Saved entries
# # # #

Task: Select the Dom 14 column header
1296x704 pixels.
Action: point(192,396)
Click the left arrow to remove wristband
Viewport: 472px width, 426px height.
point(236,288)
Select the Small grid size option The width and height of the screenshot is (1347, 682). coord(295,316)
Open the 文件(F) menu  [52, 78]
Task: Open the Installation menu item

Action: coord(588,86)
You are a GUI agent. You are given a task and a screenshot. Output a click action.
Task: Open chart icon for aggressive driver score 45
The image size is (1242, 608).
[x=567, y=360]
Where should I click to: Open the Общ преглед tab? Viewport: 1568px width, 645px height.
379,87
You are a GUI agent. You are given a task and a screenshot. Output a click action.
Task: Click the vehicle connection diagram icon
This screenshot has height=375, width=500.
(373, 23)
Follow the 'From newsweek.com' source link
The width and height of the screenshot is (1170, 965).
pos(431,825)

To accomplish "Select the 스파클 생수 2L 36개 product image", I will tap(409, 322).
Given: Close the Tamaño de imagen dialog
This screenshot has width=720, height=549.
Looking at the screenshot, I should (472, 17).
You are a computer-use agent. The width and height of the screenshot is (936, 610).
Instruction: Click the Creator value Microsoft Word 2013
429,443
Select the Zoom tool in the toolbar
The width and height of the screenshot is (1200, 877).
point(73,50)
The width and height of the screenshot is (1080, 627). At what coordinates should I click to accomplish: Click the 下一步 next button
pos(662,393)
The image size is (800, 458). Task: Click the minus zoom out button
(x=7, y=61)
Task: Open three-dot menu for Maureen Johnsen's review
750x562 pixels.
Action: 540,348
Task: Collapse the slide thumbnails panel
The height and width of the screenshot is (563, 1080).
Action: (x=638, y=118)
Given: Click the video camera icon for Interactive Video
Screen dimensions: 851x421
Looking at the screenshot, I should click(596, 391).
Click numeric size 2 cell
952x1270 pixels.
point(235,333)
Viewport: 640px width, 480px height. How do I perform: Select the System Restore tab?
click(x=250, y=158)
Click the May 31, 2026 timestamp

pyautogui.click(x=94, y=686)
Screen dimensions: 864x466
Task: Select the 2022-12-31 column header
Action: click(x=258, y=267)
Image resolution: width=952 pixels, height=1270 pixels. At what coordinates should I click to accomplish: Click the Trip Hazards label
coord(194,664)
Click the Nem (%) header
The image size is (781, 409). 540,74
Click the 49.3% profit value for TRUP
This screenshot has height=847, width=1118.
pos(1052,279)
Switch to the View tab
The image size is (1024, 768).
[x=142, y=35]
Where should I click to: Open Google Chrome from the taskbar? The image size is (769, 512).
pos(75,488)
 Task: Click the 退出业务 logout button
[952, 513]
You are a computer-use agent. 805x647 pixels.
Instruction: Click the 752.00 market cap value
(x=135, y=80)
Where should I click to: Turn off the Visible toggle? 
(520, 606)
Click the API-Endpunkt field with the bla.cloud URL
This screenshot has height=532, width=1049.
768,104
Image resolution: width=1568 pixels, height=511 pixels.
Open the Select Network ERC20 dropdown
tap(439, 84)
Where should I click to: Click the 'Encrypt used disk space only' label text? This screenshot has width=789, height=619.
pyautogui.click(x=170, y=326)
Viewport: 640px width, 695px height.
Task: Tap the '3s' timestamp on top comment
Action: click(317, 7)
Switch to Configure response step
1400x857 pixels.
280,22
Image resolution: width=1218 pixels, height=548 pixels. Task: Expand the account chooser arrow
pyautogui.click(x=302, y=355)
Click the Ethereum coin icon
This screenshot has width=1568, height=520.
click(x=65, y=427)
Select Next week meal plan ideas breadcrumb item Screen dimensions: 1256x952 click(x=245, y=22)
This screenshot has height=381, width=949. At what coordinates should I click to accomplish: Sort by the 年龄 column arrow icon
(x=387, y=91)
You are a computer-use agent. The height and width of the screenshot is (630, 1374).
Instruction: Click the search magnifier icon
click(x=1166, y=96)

# # # #

*WORK REQUIRED*: Up to and including the line with "Task: Click the vehicle", repeat the entries exactly, beginning at their first line.

*ANSWER TO THE PROBLEM*:
Task: Select the Dom 14 column header
1296x704 pixels.
Action: point(192,396)
Click the left arrow to remove wristband
Viewport: 472px width, 426px height.
point(236,288)
Select the Small grid size option The width and height of the screenshot is (1347, 682). coord(295,316)
Open the 文件(F) menu  [52, 78]
Task: Open the Installation menu item

Action: coord(588,86)
You are a GUI agent. You are given a task and a screenshot. Output a click action.
Task: Open chart icon for aggressive driver score 45
The image size is (1242, 608).
[x=567, y=360]
Where should I click to: Open the Общ преглед tab? Viewport: 1568px width, 645px height.
379,87
You are a GUI agent. You are given a task and a screenshot. Output a click action.
Task: Click the vehicle connection diagram icon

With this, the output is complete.